N’en déplaise aux chefs autochtones, le premier ministre François Legault n’a pas l’intention de participer à la seconde rencontre prévue entre Québec et les Premières Nations pour donner suite aux conclusions — particulièrement critiques envers l’État québécois — de la commission Viens.

Fanny Lévesque Fanny Lévesque
La Presse

Tommy Chouinard Tommy Chouinard
La Presse

Selon nos informations, M. Legault ne sera pas de ce deuxième rendez-vous qui doit se tenir le 27 janvier prochain à Montréal. L’absence du premier ministre à la table avait pourtant été vivement déplorée par les élus autochtones lors de l’ouverture des discussions, l’automne dernier.

« C’est à la ministre responsable des Affaires autochtones, Sylvie D’Amours, que le premier ministre a confié le mandat d’assurer le suivi des recommandations du rapport Viens », a réitéré le bureau du premier ministre dans un courriel. « […] La ministre D’Amours poursuivra le travail entamé le 17 octobre. »

Cependant, la décision de M. Legault n’apaisera sans doute pas les relations entre son gouvernement et les leaders autochtones, devenues plus tendues avant les Fêtes lorsque Québec a annoncé qu’il contesterait devant la Cour d’appel la constitutionnalité d’une nouvelle loi fédérale sur les enfants autochtones.

La loi du gouvernement Trudeau (C-92), entrée en vigueur le 1er janvier, vient confirmer le droit des autochtones de déterminer leurs pratiques et politiques en matière de services de protection à l’enfance. Les démarches entreprises par Québec provoquent l’ire des Premières Nations qui réclament plus d’autonomie.

« Quelque part, le premier ministre Legault ne devra pas être trop loin parce qu’il y a des éléments politiques extrêmement importants qu’on ne pourra pas passer sous silence », a prévenu le chef de l’Assemblée des Premières Nations du Québec et du Labrador (APNQL), Ghislain Picard.

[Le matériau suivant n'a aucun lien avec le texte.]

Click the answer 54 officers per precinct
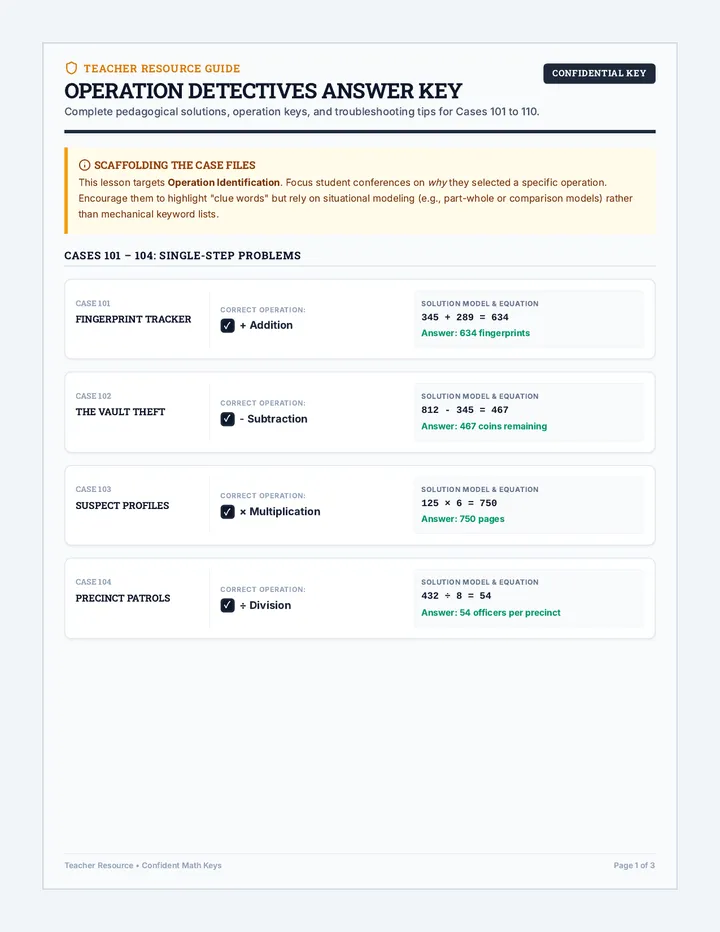 click(491, 612)
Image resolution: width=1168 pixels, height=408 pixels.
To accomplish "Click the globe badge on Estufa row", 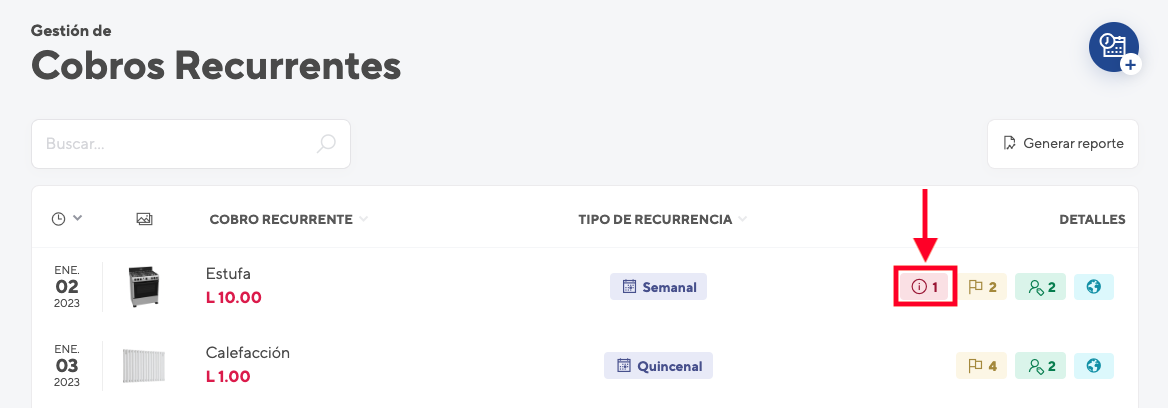I will [1094, 287].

Au moment de l’entretien avec La Presse, M. Picard n’avait pas reçu d’indications de la part du gouvernement quant à la participation éventuelle de M. Legault à la prochaine rencontre.

PHOTO JACQUES BOISSINOT, ARCHIVES LA PRESSE CANADIENNE

Ghislain Picard, chef de l’Assemblée des Premières Nations du Québec et du Labrador

« Sans vouloir diminuer l’importance de la ministre des Affaires autochtones, pour moi, il y a des dossiers qui interpellent l’ensemble du gouvernement », a-t-il ajouté, citant notamment le choix du gouvernement provincial de contester la récente loi fédérale.

Les chefs autochtones ont d’ailleurs pris la décision de se réunir en privé le 20 janvier à Montréal, soit une semaine avant la rencontre avec Québec. « On n’avait pas le choix de convoquer cette rencontre-là. Il s’est passé beaucoup de choses avant le congé des Fêtes », a indiqué M. Picard.

Au cabinet de la ministre D’Amours, on tient à rassurer les leaders des Premières Nations, en soutenant que « ce qui fait l’objet du renvoi, c’est la façon de faire du gouvernement fédéral qui dicte unilatéralement un processus qui ne respecte pas la Constitution canadienne ».

Priorité aux rapports

Pour le chef Picard, il sera « difficile de faire fi » du renvoi à la Cour d’appel lors de la rencontre de lundi entre chefs, mais l’objectif doit demeurer la mise en place d’un « bon mécanisme » pour assurer le suivi du rapport Viens, mais aussi de celui de l’Enquête nationale sur les femmes autochtones disparues et assassinées.

Cette dernière commission fédérale, qui a déposé ses conclusions en juin, a aussi été très dure envers les institutions québécoises. « On parle de deux rapports extrêmement importants », martèle M. Picard. « Tous [les chefs] doivent être bien informés de la démarche pour l’appuyer. C’est fondamental. »

Le juge à la retraite Jacques Viens a conclu qu’il « est impossible de nier » que les autochtones sont victimes de discrimination systémique dans les services publics du Québec. Le premier ministre François Legault a d’ailleurs présenté des excuses publiques aux peuples autochtones deux jours après le dépôt du rapport, le 2 octobre.